Il est par exemple consternant de constater que les téléviseurs à écran plat qui vont remplacer les téléviseurs classiques utilisent comme composant principal une "dalle" de technologie très sophistiquée qui n'est actuellement produite que dans trois pays asiatiques. Or, les usines de fabrication de ces composants sont automatisées et leur implantation dans les pays asiatiques ne se justifie nullement par le faible coût de main-d'oeuvre. Pourquoi l'Europe a-t-elle laissé échapper ce créneau particulièrement profitable et pourquoi a-t-elle été incapable de mettre en place un projet d'envergure pour reconquérir le marché de l'électronique grand public ?

Il est temps de développer dans chaque secteur des stratégies industrielles volontaristes en associant aux grands industriels concernés tous les services de l'État qui gèrent la réglementation et la fiscalité mais aussi les services de renseignement et les services diplomatiques afin de mettre au point des plans d'action pour la conquête ou la reconquête de marchés entiers.

La mondialisation n'est pas un mécanisme abstrait et désincarné qu'on ne pourrait que subir. Elle est la nouvelle arène dans laquelle se déroule aujourd'hui le jeu immémorial de l'affrontement et de la compétition entre les puissances.
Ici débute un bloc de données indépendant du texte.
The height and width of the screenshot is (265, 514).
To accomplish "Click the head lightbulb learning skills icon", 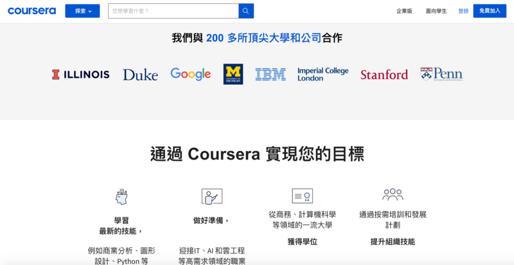I will pos(121,196).
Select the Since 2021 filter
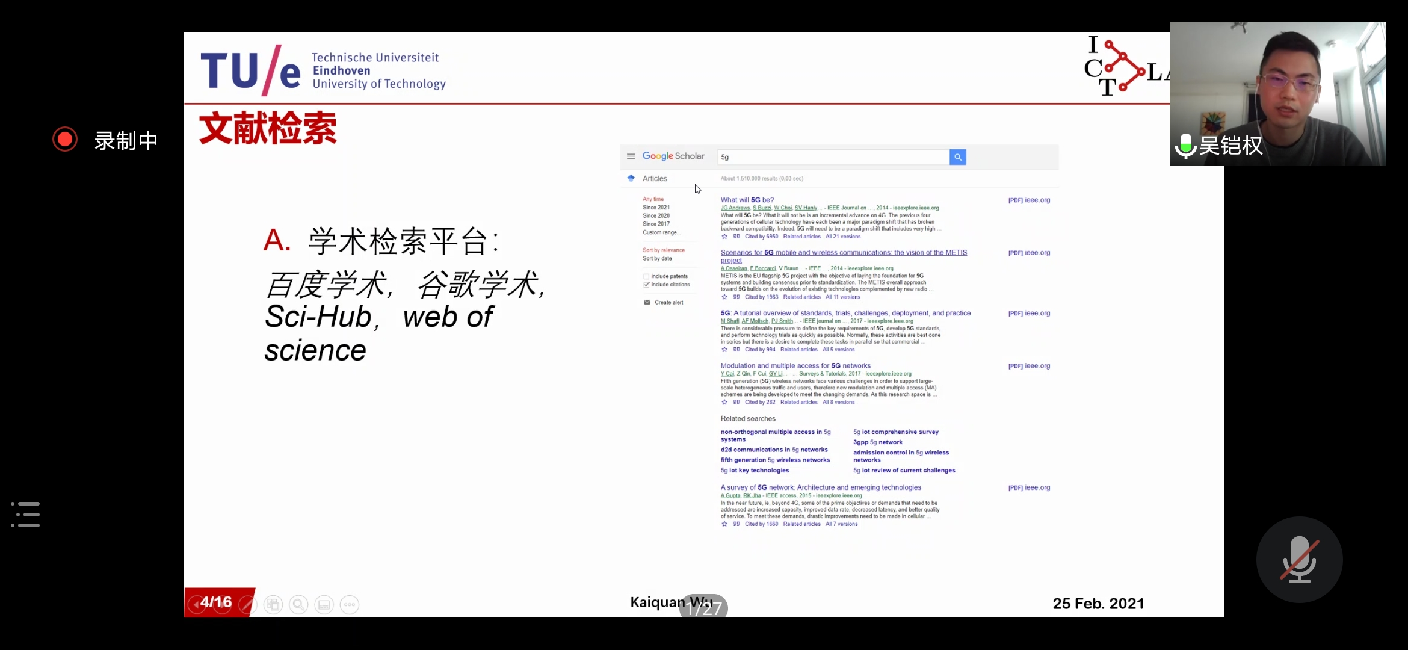Screen dimensions: 1408x650 tap(656, 207)
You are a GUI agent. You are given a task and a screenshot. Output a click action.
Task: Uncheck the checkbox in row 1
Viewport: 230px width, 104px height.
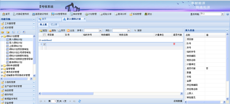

Nous ne connaissons plus de grandes guerres classiques, mais nous sommes engagés dans une guerre économique mondiale qui voient les nations s'affronter sans merci. Si nous refusons d'en prendre conscience et d'agir en conséquence, nous serons vaincus et la désindustrialisation ira jusqu'à son terme.

Pour éviter ce désastre, il faut retrouver un esprit de battant qui allie la volonté de gagner à l'amour de son pays. Afin de remporter la guerre économique internationale et éviter la désindustrialisation, nous devons donc inventer, à l'échelle de l'Europe, un nouveau patriotisme économique européen.